Bulgaria sees advantage in prospect of lowest EU labor costs

BELGRADE – Bulgaria’s centrist government has laid foundations for years of strong growth with its mix of labor, judicial and social security reforms, Finance Minister Milen Velchev told Reuters on Monday. The ruling NMS party, led by former king Simeon Saxe-Coburg, lags the socialist opposition in polls ahead of June elections and hopes the promise of economic success aided by EU cash can boost its chances. «There will be more structural reforms, the judiciary system reform is already in the pipeline and the labor reform will get more push,» Finance Minister Milen Velchev said in an interview. «Soon Bulgaria will be in the unique situation of being the lowest labor cost country in the EU,» he said, speaking on the sidelines of the annual meeting of the European Bank for Reconstruction and Development (EBRD) in the Serbian capital.

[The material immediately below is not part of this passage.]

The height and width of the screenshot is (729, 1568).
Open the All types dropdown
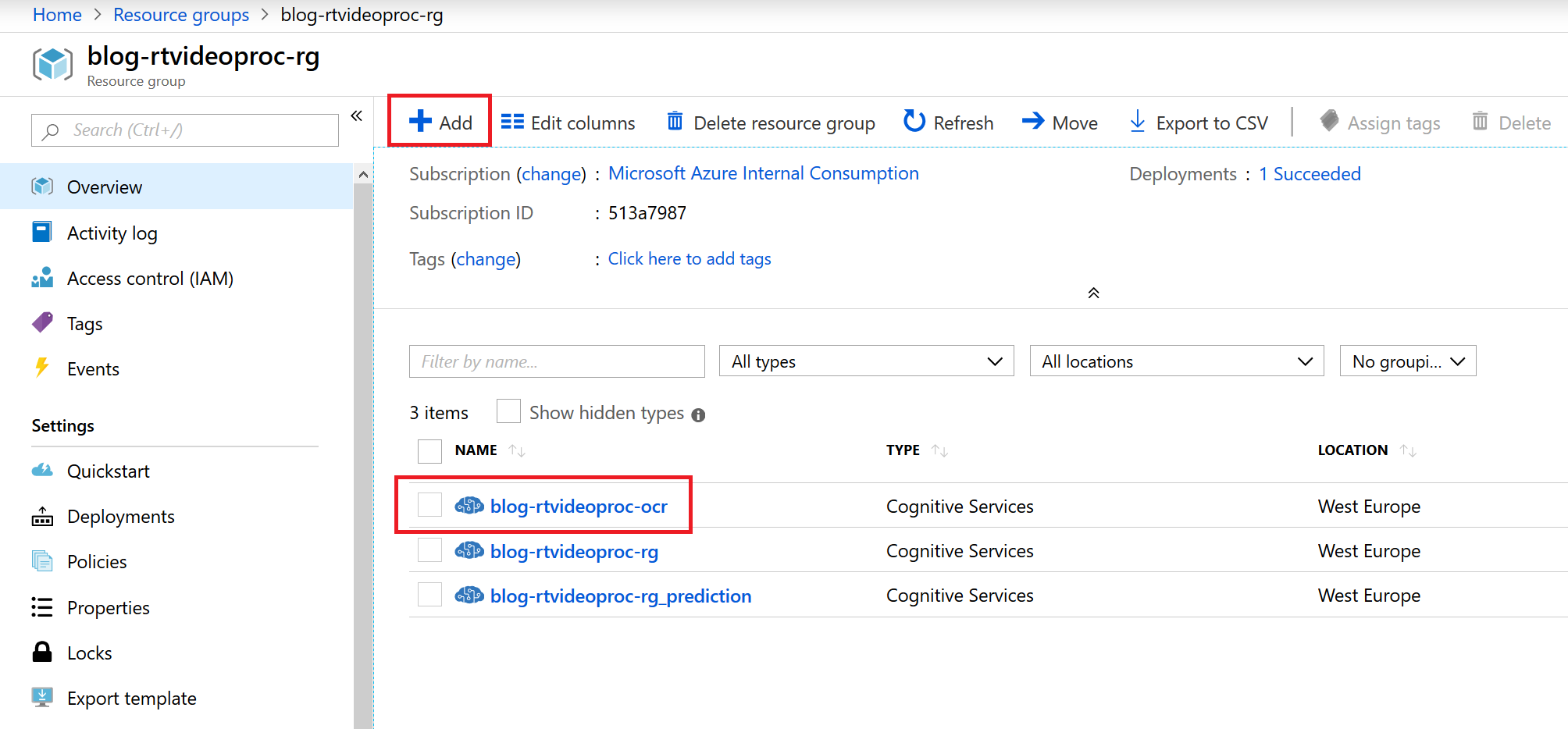(867, 361)
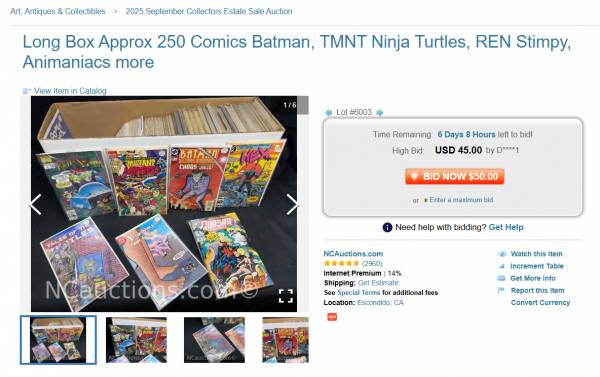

The centrists have pledged to spur annual economic growth to 8 percent by 2009 and attract 6.3 billion euros in foreign investment. Velchev said part of the reform plan was to cut social security contributions by 3-5 percentage points. The Balkan state is on track to join the European Union in 2007 and has won international praise for bold market reforms. But the public is disappointed about the slow improvement of living standards, which remain the lowest among EU members and candidates with per capita income at 30 percent of the EU average. Wages and poverty are key campaign issues and the NMS has promised to boost average monthly pay to 250 euros over the next four years from around 150 euros today. «This is just a simple calculation of what average inflation and growth we expect,» he said. The latest polls showed NMS support improved to 15.6 percent, from 14.4 percent in April, but still lagged the socialists with a steady 22 percent backing. Analysts do not rule out, however, that the former monarch will stay in power after the polls, either as a partner to the socialists or at the head of a coalition with the currently fragmented right-of-center opposition. Velchev predicted the Bulgarian economy would grow by 5.5 percent this year and gradually gain momentum later on. But he warned uncertainty about the future government has made any predictions difficult. «I hope that the fiscal policy does not deteriorate… We intend to gradually decrease spending… But the compromises are being made and make it difficult to happen,» he said. He said inflation would come at 4 percent at the end of the year.